Guilt approaches my thoughts, but I quickly realize, no, that is not right; I deserve a reprieve from my self-imposed guilt. I am proud for the hard treacherous journey my grief has taken me through, what I have learned, how I have changed and grown. I am happy I was able to enjoy such a memorable family trip with my still living children, to be present for the first time in….well, how long makes me sad for them, my beautiful children that are alive, the ones that have received less of their mother because she has been stuck in a whirlwind of her grief. The one that has yelled too quickly because of their interrupting, poorly timed ways, their normalness, brought noise into my grief, where I wanted so much to simply be alone in silence. I have loved them, fed them, clothes and cleaned them, yes. But the mom that used to wrestle and laugh so freely has been trapped in a broken heart. That realization alone makes me sad for them, for me. I needed my time, I cannot believe five years past in a fog, although, it was thickest the first few years, it is lifted seemingly, I think. I am sure it will roll in from time to time and I welcome it, but I am also happy to feel happy again. I am happy to have a random dance party with loud noise at no notice with my kids. If asked, I wonder what they’d say of the last five years. Probably not much, as we all know, we are all way more self centered then we see. They may not have even noticed my withdrawal, not as I felt it, or see in hindsight. I was harder on them and they loved me more.

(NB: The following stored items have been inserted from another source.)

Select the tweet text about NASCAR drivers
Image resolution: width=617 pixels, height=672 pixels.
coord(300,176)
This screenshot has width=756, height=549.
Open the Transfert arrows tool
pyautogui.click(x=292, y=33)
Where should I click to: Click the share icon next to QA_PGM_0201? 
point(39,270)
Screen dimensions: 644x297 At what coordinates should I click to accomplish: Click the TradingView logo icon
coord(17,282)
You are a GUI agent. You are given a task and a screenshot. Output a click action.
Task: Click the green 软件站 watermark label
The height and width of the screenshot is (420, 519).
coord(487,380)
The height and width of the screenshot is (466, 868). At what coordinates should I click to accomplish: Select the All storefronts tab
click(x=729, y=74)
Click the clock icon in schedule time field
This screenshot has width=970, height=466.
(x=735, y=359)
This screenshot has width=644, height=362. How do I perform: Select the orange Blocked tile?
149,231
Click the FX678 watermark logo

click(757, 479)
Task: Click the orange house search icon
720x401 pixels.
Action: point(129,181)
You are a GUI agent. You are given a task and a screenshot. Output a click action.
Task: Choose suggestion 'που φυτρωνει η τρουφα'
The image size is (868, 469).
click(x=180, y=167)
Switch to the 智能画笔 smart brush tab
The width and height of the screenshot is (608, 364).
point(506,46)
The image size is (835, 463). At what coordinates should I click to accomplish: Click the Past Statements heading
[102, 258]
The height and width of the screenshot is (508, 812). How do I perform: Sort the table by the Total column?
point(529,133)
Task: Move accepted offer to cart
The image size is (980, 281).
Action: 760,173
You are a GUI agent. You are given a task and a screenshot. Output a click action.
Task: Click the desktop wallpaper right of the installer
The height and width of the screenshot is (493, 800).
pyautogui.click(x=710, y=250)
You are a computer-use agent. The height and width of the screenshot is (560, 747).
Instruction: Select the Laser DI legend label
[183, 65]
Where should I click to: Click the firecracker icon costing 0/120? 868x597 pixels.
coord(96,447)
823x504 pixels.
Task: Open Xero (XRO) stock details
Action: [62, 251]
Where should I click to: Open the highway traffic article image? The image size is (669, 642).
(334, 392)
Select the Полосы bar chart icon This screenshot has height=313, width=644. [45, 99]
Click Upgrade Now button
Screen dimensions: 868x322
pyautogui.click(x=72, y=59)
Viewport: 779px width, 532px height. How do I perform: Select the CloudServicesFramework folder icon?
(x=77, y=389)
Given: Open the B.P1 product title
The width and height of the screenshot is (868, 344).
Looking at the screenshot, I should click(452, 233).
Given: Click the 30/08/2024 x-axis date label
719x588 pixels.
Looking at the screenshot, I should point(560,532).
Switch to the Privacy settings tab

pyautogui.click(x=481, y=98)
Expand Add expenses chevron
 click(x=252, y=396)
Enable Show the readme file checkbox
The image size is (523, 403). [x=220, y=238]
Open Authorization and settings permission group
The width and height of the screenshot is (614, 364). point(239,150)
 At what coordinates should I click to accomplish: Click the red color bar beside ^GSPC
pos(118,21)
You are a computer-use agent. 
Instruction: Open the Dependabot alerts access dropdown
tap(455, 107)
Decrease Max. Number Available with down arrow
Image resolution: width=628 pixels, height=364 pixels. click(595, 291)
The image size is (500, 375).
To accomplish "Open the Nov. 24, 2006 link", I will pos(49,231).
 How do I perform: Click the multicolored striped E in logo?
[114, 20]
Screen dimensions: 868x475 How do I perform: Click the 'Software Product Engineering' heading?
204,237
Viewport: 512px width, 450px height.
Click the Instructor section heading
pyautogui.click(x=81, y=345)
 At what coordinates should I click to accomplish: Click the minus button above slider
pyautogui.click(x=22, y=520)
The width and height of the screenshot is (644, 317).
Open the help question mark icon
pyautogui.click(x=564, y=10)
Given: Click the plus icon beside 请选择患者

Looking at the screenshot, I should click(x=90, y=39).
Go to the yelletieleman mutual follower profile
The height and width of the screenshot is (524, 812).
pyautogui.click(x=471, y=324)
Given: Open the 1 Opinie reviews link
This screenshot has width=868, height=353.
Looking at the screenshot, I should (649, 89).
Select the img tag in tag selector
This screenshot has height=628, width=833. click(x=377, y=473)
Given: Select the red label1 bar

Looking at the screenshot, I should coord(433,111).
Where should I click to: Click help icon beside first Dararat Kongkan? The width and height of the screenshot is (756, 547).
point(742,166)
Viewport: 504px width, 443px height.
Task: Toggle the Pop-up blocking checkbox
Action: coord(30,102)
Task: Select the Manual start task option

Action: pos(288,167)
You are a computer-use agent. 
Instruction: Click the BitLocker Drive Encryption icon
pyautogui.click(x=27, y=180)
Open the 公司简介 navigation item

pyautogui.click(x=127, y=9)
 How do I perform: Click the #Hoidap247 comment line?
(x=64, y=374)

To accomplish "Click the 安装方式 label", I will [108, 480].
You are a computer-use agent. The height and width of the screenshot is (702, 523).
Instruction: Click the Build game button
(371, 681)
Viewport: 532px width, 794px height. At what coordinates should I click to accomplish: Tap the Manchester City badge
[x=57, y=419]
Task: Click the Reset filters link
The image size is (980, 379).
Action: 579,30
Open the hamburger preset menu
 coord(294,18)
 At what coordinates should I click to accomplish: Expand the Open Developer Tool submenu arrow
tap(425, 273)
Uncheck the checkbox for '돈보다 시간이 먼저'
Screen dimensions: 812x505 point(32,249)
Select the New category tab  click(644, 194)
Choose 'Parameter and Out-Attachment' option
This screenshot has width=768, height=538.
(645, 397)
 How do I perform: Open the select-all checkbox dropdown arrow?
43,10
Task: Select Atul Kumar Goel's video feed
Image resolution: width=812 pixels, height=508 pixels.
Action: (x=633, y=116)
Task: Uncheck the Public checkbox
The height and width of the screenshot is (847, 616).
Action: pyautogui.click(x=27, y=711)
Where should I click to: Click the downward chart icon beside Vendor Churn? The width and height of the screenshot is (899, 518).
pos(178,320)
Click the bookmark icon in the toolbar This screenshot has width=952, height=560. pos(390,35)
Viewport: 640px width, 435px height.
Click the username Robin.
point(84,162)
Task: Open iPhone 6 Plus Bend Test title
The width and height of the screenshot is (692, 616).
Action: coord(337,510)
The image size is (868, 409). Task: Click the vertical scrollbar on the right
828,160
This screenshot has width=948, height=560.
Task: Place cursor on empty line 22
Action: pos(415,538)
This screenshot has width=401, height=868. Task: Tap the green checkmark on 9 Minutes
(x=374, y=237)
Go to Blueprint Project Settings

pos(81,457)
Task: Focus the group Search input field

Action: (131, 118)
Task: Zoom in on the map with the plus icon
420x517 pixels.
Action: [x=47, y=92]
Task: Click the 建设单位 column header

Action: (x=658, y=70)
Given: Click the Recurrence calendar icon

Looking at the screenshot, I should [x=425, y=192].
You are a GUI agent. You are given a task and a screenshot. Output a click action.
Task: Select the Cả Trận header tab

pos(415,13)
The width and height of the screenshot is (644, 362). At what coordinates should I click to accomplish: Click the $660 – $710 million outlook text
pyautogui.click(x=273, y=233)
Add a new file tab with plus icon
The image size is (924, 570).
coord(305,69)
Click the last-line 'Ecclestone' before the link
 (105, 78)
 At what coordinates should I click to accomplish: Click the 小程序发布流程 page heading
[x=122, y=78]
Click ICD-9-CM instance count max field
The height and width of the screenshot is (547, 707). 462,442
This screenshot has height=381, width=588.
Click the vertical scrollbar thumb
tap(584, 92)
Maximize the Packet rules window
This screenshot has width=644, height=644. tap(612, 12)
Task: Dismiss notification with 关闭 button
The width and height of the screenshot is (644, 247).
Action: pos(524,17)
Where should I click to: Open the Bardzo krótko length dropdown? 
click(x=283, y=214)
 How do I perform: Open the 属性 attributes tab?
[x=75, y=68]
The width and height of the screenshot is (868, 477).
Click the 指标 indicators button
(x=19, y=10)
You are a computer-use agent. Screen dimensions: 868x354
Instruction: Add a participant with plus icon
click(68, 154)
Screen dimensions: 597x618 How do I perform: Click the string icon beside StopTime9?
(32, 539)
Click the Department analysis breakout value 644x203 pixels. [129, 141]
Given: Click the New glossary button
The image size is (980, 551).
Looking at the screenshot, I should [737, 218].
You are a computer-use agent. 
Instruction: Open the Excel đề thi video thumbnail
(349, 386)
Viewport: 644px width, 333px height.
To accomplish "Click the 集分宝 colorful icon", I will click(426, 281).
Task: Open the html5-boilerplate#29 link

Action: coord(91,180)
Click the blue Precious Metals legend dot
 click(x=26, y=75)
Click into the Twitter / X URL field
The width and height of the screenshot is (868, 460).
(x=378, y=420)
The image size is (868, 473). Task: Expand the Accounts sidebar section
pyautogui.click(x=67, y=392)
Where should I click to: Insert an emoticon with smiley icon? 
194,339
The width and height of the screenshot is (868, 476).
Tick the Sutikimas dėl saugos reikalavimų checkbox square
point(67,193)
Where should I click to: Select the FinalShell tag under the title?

My heart now an ache for the time that has past, five years in a child’s life is huge, and the physical, emotional and mental growth that happens. I cannot go back; I can cherish specific moments of course, but am happy to feel other enlightening emotions again. Happy to be the present mother they deserve. I still miss and love my child that died five years ago, but my acceptance of her death has come with the revelation that I cannot change the past, nor need to dwell in its circumstances. But do need to focus on what we had and still have. This by no means that she will be forgotten just remembered differently, without the pain of guilt and remorse; but with love for the luck of having had her for a moment, along with the life lessons she has taught.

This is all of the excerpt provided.